» **To do**
Beginning at the line that contains "This screenshot has height=840, width=1401.", output each line exactly through the end of the records, and drop any pictures.

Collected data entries
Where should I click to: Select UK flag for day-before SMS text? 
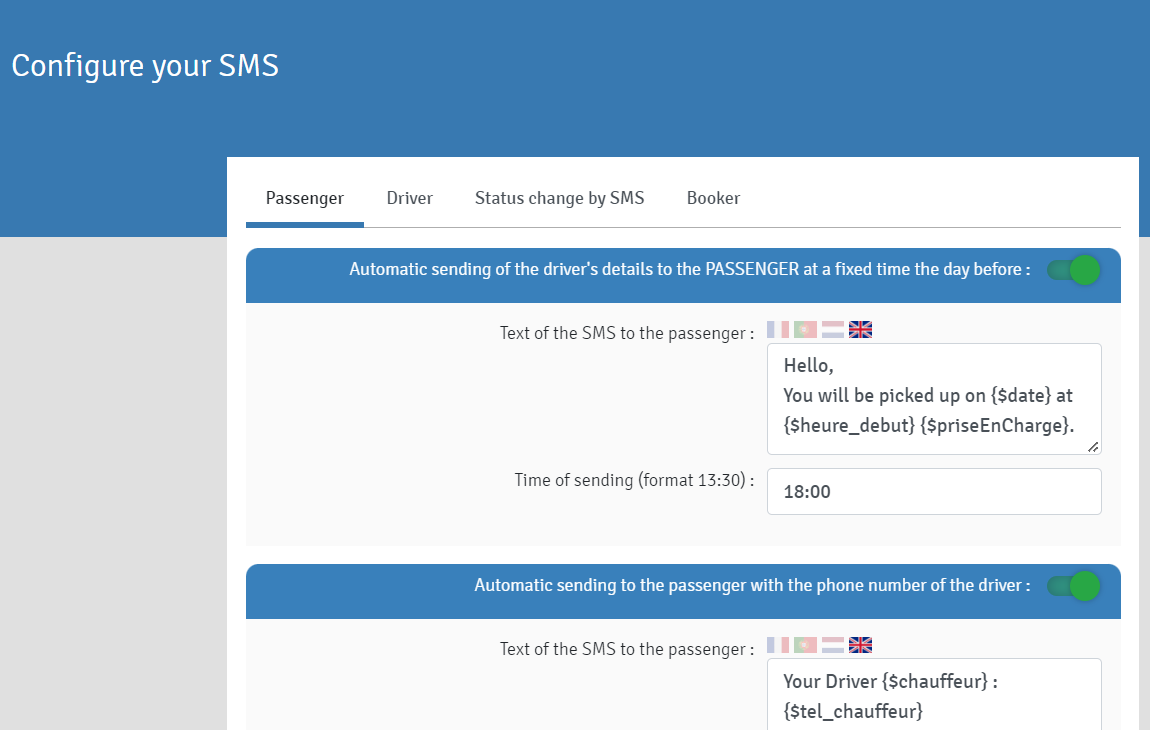860,329
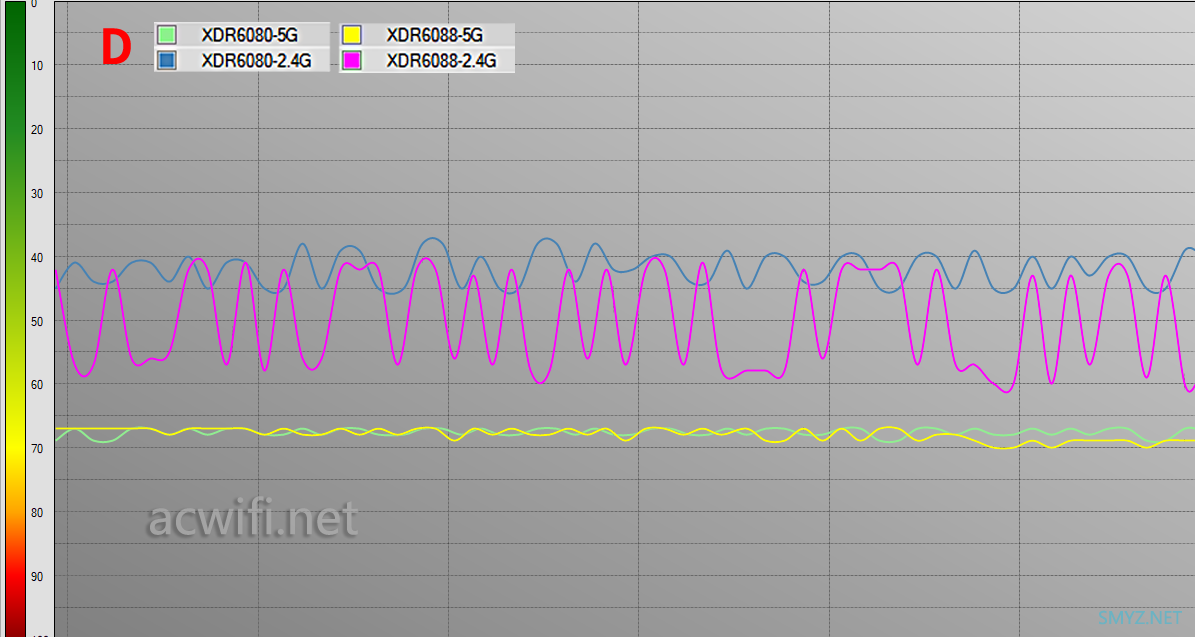This screenshot has width=1195, height=637.
Task: Click the green XDR6080-5G legend swatch
Action: click(x=167, y=35)
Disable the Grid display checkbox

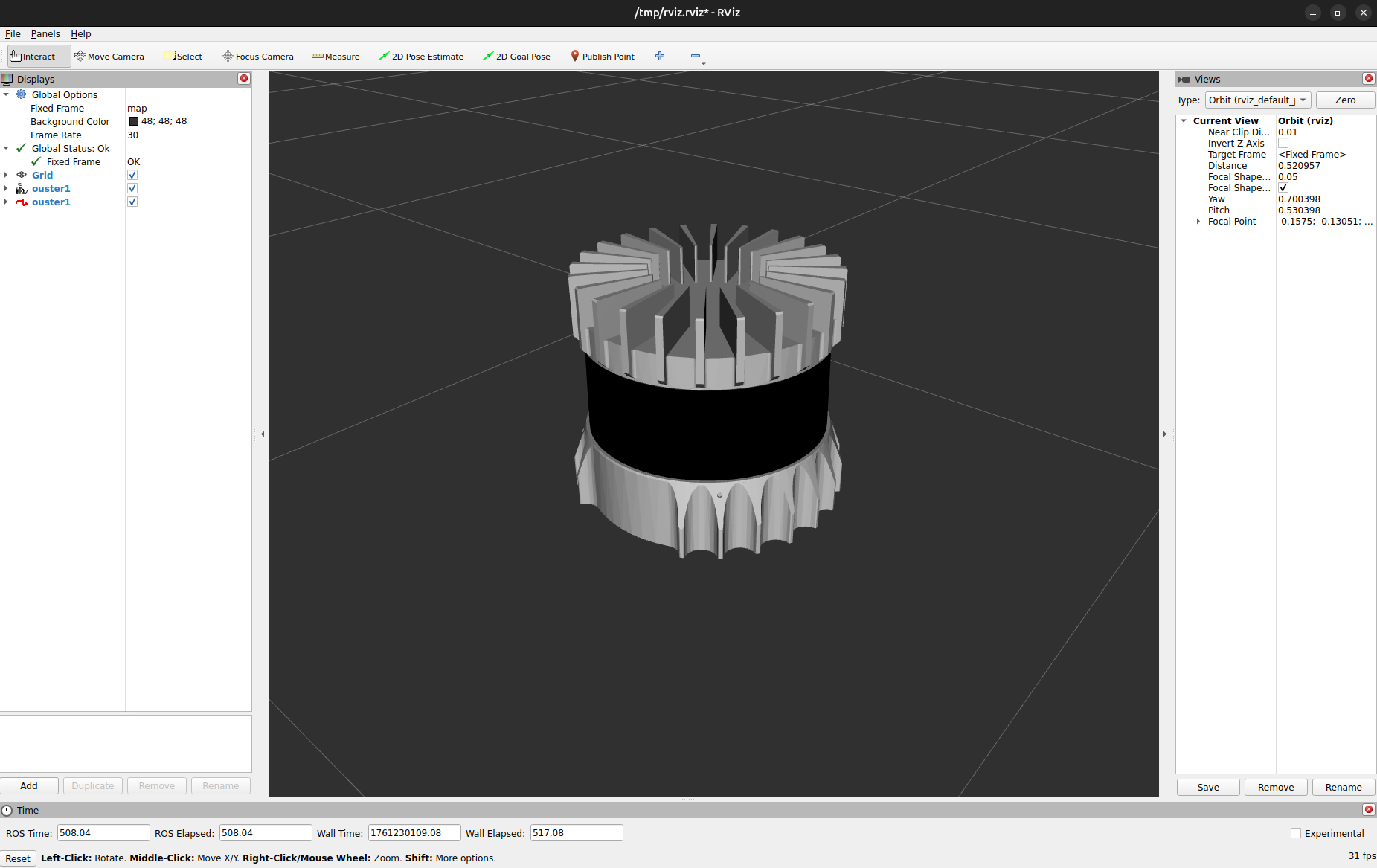(x=132, y=176)
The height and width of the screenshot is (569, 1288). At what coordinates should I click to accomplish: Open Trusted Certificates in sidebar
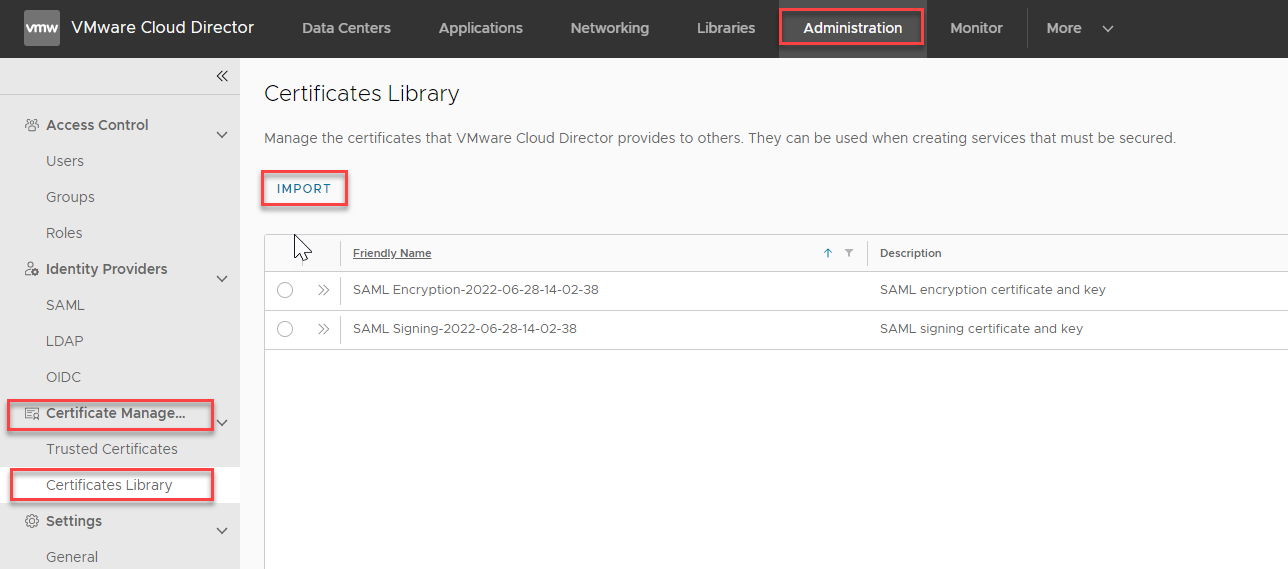(112, 449)
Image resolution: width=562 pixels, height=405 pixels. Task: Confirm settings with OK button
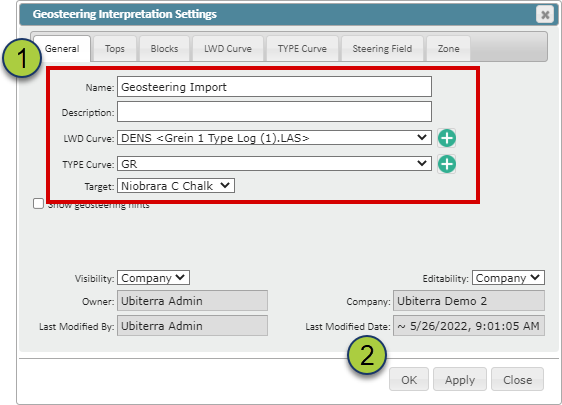(x=409, y=379)
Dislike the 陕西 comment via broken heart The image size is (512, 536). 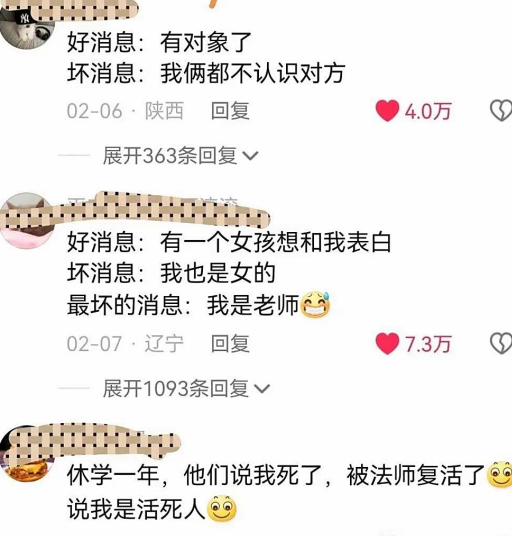pyautogui.click(x=501, y=111)
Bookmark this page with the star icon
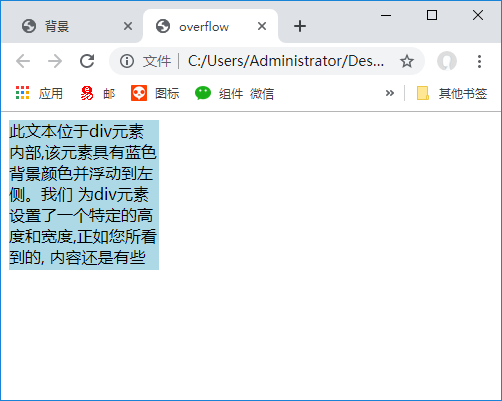 click(x=407, y=61)
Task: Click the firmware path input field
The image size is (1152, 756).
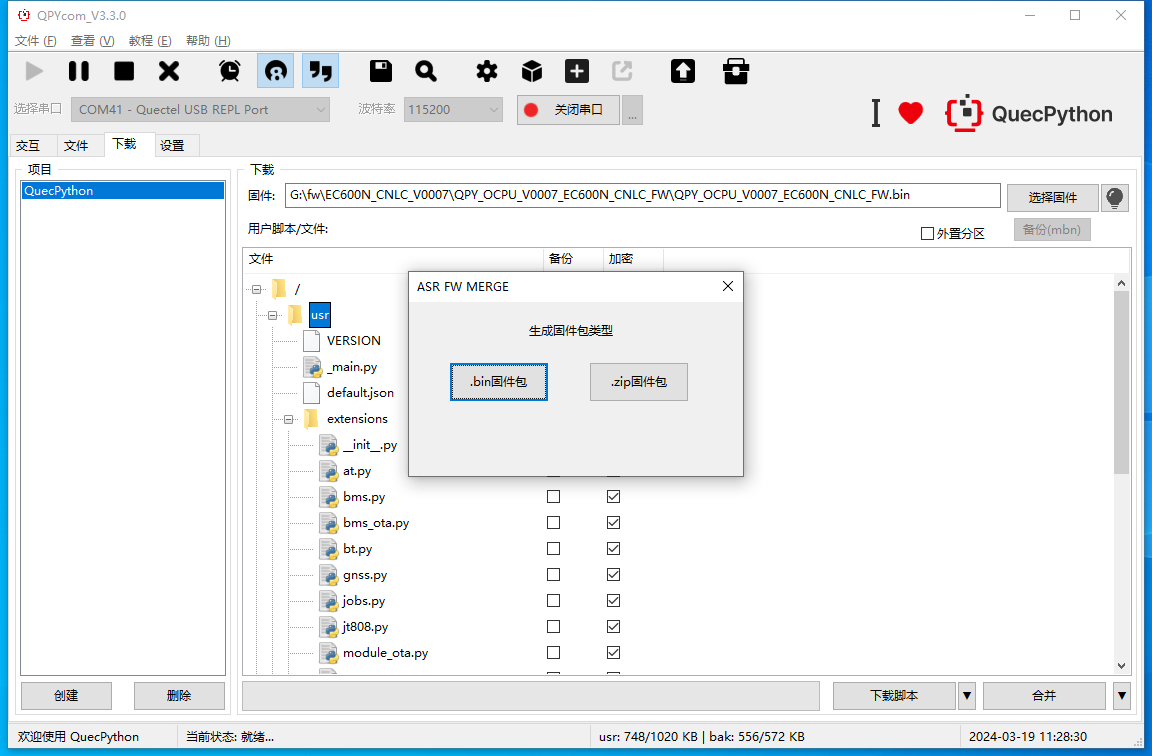Action: (642, 195)
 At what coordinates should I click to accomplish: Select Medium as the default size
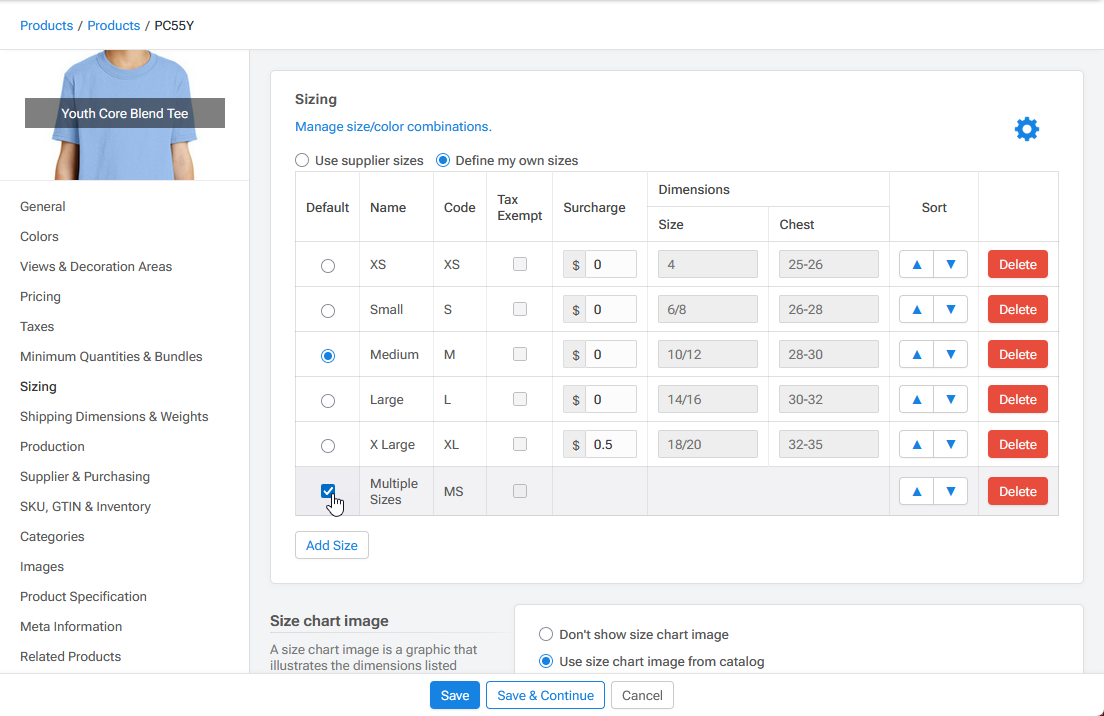[327, 353]
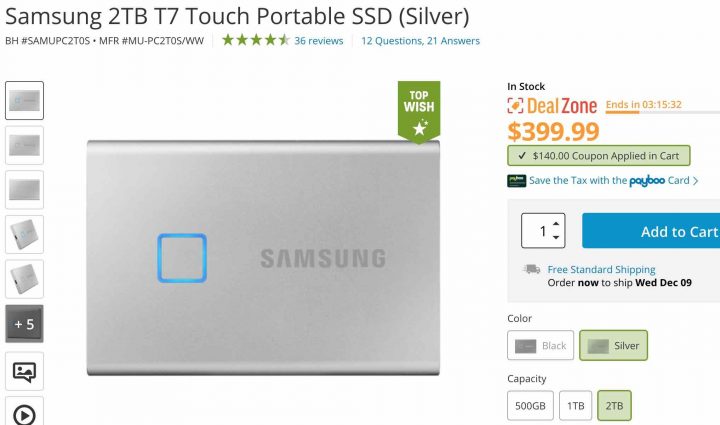
Task: Increase quantity with the up arrow
Action: (556, 224)
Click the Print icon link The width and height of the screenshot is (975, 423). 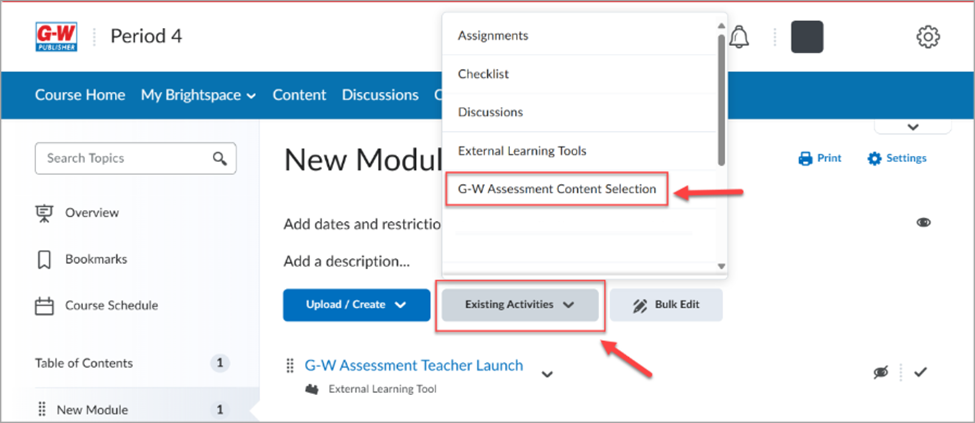pos(820,158)
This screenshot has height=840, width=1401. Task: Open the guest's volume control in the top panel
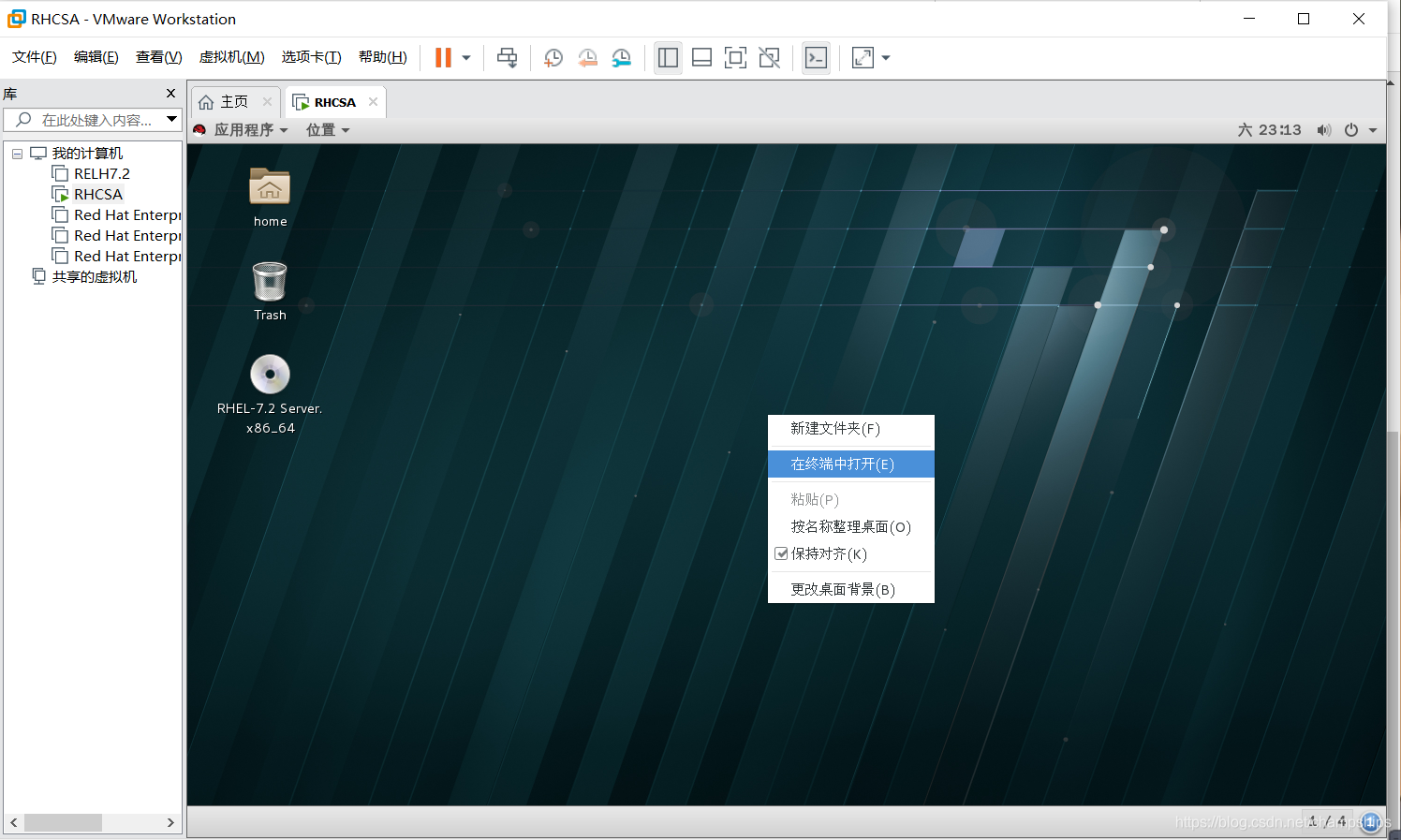click(x=1324, y=129)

» **Your response**
This screenshot has height=840, width=1401. Task: Open the guest's volume control in the top panel
click(x=1324, y=129)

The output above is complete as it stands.